Reproduce the lines below verbatim, from the line containing "Open the master branch dropdown" through the last line.

····················

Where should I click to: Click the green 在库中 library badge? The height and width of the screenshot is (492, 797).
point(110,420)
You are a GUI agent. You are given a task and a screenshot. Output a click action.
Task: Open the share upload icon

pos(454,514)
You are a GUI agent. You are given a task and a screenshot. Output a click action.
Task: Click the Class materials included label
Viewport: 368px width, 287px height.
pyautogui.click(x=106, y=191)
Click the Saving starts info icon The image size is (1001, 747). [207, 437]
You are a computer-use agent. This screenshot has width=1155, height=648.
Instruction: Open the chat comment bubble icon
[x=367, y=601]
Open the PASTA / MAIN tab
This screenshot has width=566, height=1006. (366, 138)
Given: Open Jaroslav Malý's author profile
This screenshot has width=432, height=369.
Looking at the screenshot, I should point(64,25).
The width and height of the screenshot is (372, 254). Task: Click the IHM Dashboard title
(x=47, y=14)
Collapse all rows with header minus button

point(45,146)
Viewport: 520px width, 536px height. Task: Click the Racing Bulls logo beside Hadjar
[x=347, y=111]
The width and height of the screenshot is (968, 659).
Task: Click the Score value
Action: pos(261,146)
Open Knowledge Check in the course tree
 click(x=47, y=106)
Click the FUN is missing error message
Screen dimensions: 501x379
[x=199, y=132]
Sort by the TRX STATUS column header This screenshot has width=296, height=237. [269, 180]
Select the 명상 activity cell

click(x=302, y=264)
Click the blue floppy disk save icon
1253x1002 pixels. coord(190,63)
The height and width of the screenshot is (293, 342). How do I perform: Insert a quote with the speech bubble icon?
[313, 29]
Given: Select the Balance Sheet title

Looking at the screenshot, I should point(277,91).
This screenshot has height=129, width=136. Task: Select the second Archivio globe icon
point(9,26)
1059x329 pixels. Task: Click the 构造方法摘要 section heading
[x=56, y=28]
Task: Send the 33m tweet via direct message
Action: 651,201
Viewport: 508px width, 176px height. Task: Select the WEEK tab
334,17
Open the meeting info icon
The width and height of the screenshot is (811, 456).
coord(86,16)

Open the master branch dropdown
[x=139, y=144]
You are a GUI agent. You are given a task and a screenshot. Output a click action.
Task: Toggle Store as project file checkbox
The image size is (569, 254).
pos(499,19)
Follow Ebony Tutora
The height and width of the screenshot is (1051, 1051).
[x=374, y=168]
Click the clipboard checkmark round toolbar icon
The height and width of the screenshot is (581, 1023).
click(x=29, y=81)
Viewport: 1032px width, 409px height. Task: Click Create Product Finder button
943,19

····················

OUTPUT BELOW ▸
Open the master branch dropdown
[x=139, y=144]
You are a GUI agent. You are given a task and a screenshot. Output a click action.
Task: Toggle Store as project file checkbox
The image size is (569, 254).
pos(499,19)
Follow Ebony Tutora
The height and width of the screenshot is (1051, 1051).
[x=374, y=168]
Click the clipboard checkmark round toolbar icon
The height and width of the screenshot is (581, 1023).
click(x=29, y=81)
Viewport: 1032px width, 409px height. Task: Click Create Product Finder button
943,19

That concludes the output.